You probably already know what a pre-shared key is as you’re almost certainly using one at home. WPA2 or a static PSK SSID is what your BT Home Hub (other broadband service providers are available) is broadcasting. Simply put, a PSK is a multi-character passphrase used to get a client device (laptop, tablet, phone etc.) onto a wi-fi network. This is very useful as it’s simple to understand and most, if not all, devices accept this method to get onto the network. So, if such a simple way exists to get onto a wi-fi network why do we need anything else?
On a simple PSK SSID, all of the devices connected use the same key. This is great for new people connecting for the first time, but what about if someone leaves or if someone loses a device? In those scenarios, the simple PSK that everyone is using should be changed. In turn, this means everyone needs to change the key on all of their devices.
If all users are using the same key, this also means that all users are on the same user profile with the same VLAN, the same firewalling policies and the same traffic settings. Whilst you probably don’t care when there are a handful of devices on your home network, this doesn’t scale when you have hundreds or thousands of devices to support. It also doesn’t help if you need to troubleshoot a specific device.
If PSK doesn’t scale, what should you use in an enterprise network?
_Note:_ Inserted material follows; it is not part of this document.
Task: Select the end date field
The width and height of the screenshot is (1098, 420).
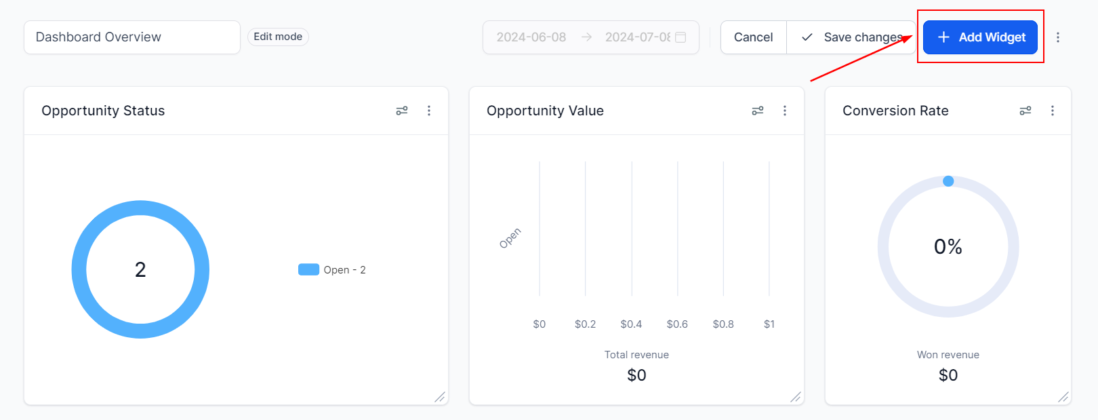Action: coord(637,37)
This is where 802.1X/EAP comes in. This is the most secure authentication method. Each user gets unique credentials, where you can assign multiple user profiles to a single SSID. You can leverage RADIUS attributes to assign different groups different traffic settings, and if someone leaves or a device is lost you can change that individual credential without impacting everyone else on the network.
So, if 802.1X/EAP is so good why would we need something like PPSK? To start with, it can be tricky to deploy. Some devices do not accept this connection method and it wouldn’t work for a guest network. What we need is something that combines the simplicity of a PSK with the security and manageability of 802.1X/EAP. You guessed it - PPSK.
With a PPSK SSID you can assign unique credentials to each user and device, if someone leaves or a device is lost then you can change that one PPSK credential. You can assign multiple user profiles to a single SSID and you can leverage user groups to assign traffic settings on a user or device basis. PPSK is a connection method that almost all devices understand, so it’s easy to deploy, doesn’t require PKI, certificates or RADIUS services. Also, it solves the static PSK problem.
Sounds almost too good to be true. In reality, we’re just scratching the surface of the potential. In a future article we will cover how we can deploy PPSKs via numerous deployment methods (such as text / e-mail or kiosk) and how they can be deployed according to time-based policies for further granularity and better guest onboarding.